[TASK DETAILS]
Give back the full data character for character.

[EXTRACTED RECORDS]
====================

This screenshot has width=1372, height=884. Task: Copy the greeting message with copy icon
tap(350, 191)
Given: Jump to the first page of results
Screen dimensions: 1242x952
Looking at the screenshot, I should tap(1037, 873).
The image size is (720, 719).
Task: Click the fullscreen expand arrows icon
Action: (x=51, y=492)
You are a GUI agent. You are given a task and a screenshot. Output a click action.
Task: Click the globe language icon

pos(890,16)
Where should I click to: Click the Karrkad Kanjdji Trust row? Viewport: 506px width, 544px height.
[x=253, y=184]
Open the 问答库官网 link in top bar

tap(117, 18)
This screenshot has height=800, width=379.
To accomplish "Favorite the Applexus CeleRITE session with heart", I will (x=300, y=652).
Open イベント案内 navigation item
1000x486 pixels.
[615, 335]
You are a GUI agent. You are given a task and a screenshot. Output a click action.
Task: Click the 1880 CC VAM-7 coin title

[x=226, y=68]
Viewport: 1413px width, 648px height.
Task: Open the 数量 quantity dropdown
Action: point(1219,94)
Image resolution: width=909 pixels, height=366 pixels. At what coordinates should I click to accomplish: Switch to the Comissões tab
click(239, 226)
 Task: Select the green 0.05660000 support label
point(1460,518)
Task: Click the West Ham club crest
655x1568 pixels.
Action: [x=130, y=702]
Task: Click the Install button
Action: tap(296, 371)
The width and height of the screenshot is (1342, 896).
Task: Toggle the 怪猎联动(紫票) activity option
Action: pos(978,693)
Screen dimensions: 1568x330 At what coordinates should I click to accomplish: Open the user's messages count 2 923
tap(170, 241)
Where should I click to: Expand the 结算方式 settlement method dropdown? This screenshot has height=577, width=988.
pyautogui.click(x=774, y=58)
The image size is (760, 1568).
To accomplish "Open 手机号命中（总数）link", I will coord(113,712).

====================

[ANSWER FOR THE TASK]
This screenshot has width=1372, height=884. Task: Copy the greeting message with copy icon
tap(350, 191)
Given: Jump to the first page of results
Screen dimensions: 1242x952
Looking at the screenshot, I should tap(1037, 873).
The image size is (720, 719).
Task: Click the fullscreen expand arrows icon
Action: (x=51, y=492)
You are a GUI agent. You are given a task and a screenshot. Output a click action.
Task: Click the globe language icon

pos(890,16)
Where should I click to: Click the Karrkad Kanjdji Trust row? Viewport: 506px width, 544px height.
[x=253, y=184]
Open the 问答库官网 link in top bar

tap(117, 18)
This screenshot has height=800, width=379.
To accomplish "Favorite the Applexus CeleRITE session with heart", I will (x=300, y=652).
Open イベント案内 navigation item
1000x486 pixels.
[615, 335]
You are a GUI agent. You are given a task and a screenshot. Output a click action.
Task: Click the 1880 CC VAM-7 coin title

[x=226, y=68]
Viewport: 1413px width, 648px height.
Task: Open the 数量 quantity dropdown
Action: point(1219,94)
Image resolution: width=909 pixels, height=366 pixels. At what coordinates should I click to accomplish: Switch to the Comissões tab
click(239, 226)
 Task: Select the green 0.05660000 support label
point(1460,518)
Task: Click the West Ham club crest
655x1568 pixels.
Action: [x=130, y=702]
Task: Click the Install button
Action: tap(296, 371)
The width and height of the screenshot is (1342, 896).
Task: Toggle the 怪猎联动(紫票) activity option
Action: pos(978,693)
Screen dimensions: 1568x330 At what coordinates should I click to accomplish: Open the user's messages count 2 923
tap(170, 241)
Where should I click to: Expand the 结算方式 settlement method dropdown? This screenshot has height=577, width=988.
pyautogui.click(x=774, y=58)
The image size is (760, 1568).
To accomplish "Open 手机号命中（总数）link", I will coord(113,712).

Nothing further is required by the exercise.